Fitness is an extremely essential parameter for evaluation of the potential risk of fungicide-resistant populations. Many DCF-resistant isolates display a fitness penalty relative to DCF-sensitive isolates, as those found in S. sclerotiorum (Kuang et al. 2011), B. cinerea (Ren et al. 2016) and Penicillium expansum (Li & Xiao 2008). Although most Pro^HR isolates of A. alternata in current study was also reduced in mycelial growth rate, sporulation capacity and virulence, the Pro^HR isolates B46, B35 and B53 were increased significantly in sporulation capacity or pathogenicity compared with Pro^S isolates. This suggests that Pro^HR populations of A. alternata from commercial fields of broccoli and cabbage as a whole possessed no superiority over Pro^S populations (wild type), and was in a stage of slow development in these fields during 2018–2019. However, the Pro^HR isolates with high fitness may have the potential to develop into a large group if no reasonable control methods are adopted. Therefore, the growers should be encouraged to use mixed fungicides with different modes of action (e.g., QoIs, DMIs or SDHIs) to delay the development of DCF-resistant A. alternata populations in these fields.

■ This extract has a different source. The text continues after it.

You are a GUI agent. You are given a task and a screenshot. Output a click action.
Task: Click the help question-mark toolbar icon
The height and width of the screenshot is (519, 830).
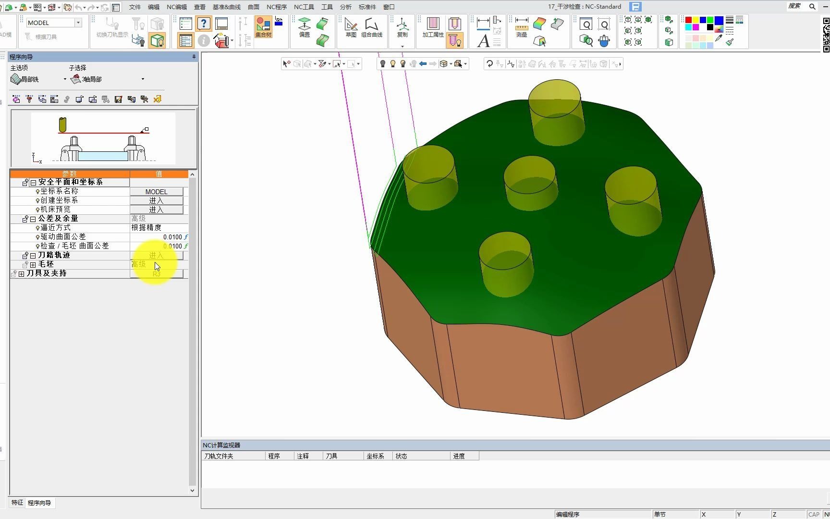pos(204,24)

The resistance to procymidone has developed in natural populations of A. alternata infecting broccoli and cabbage crops in Jiangsu Province of China. Most Pro^HR isolates displayed a fitness penalty in mycelial growth rate, sporulation and virulence compared with Pro^S isolates. The Pro^HR isolates were highly sensitive to osmotic stress. In addition, a positive cross-resistance was observed between procymidone and fludioxonil or iprodione. Mutations in AaHK1 were involved in the resistance of A. alternata isolates to DCFs. No significant differences in biochemical characteristics was observed between Pro^HR isolates from broccoli and cabbage.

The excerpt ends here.